So lately I’ve been thinking I want to set my goal not to a weight, but to a body-fat percentage. I think I’d like to get between 22-25% body fat. I’m too embarrassed to tell you where I’m at now, but let’s just agree I’m not there yet. 🙂
I don’t want to be skinny fat. I don’t want to lose metabolism-boosting muscle and be left with a lot of fat. Muscle burns more calories in a resting state than does fat. Moreover, no one will know how much I weigh except me and anyone I choose to tell, but the whole world could look at me and know whether or not I am fit and strong.

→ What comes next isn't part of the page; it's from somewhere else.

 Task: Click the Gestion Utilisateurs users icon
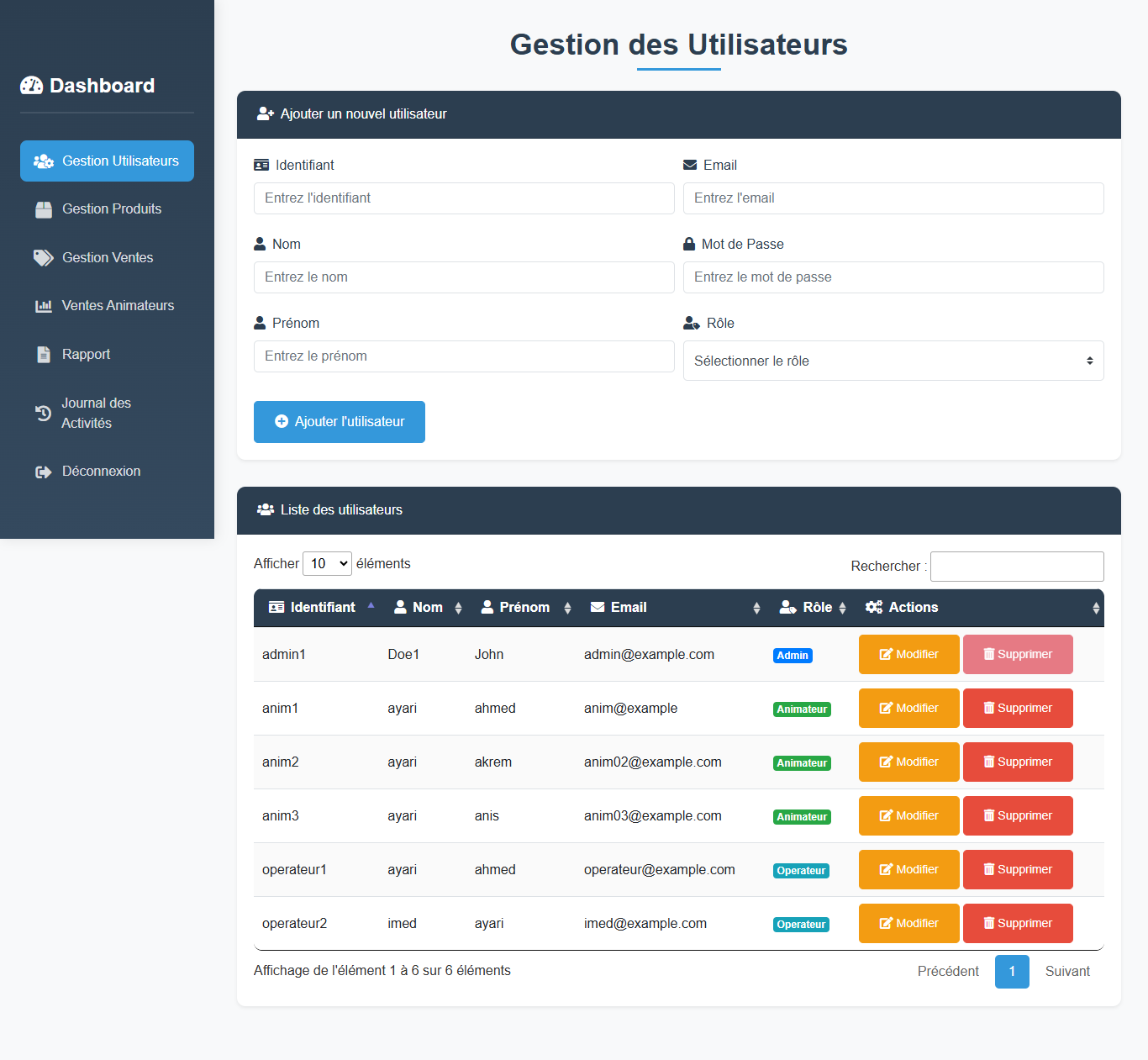pyautogui.click(x=44, y=161)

This is not easy for a couple of reasons. First, with as little as I’m eating right now, it’s really hard to not lose muscle. Secondly, it’s very difficult to put on muscle when you’re eating this little. So the best I can hope for is to not lose as much muscle as I might if I wasn’t working out. I expect to lose muscle at my level of calories. I know that all I can do is minimize the loss of muscle and maximize the fat loss.

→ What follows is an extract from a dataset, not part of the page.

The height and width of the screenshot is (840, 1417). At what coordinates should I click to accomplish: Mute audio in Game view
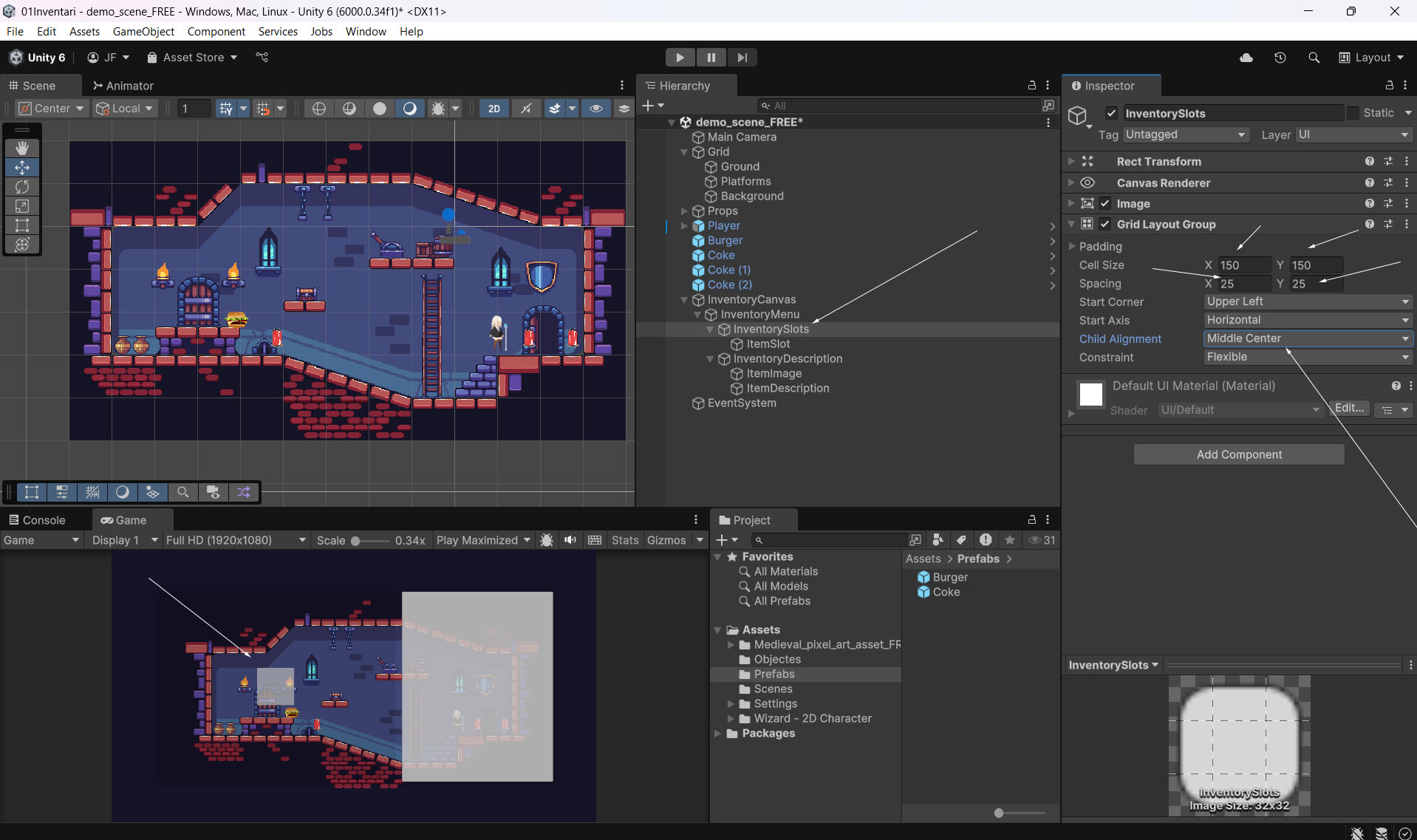click(570, 540)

I’m starting to think that most of us with sleeves or other forms of weight-loss surgery need to focus more on muscle retention and fat loss rather than muscle gain and weight loss.
I don’t quite know how to figure it out accurately. According to my scale, I’ve lost 32 poundss in total. But it also shows that 29 poundss of that is fat and 12 poundss of that is muscle, which is clearly 42 poundss, not the 32 poundss I’ve lost. If anyone has advice on this, I’ll take it.
All I know is, I have to do whatever I can to keep the muscle and lose the fat. I will be strong when all this is over. I will not be the “typical” 47-year old woman.
Now there’s a goal that motivates me.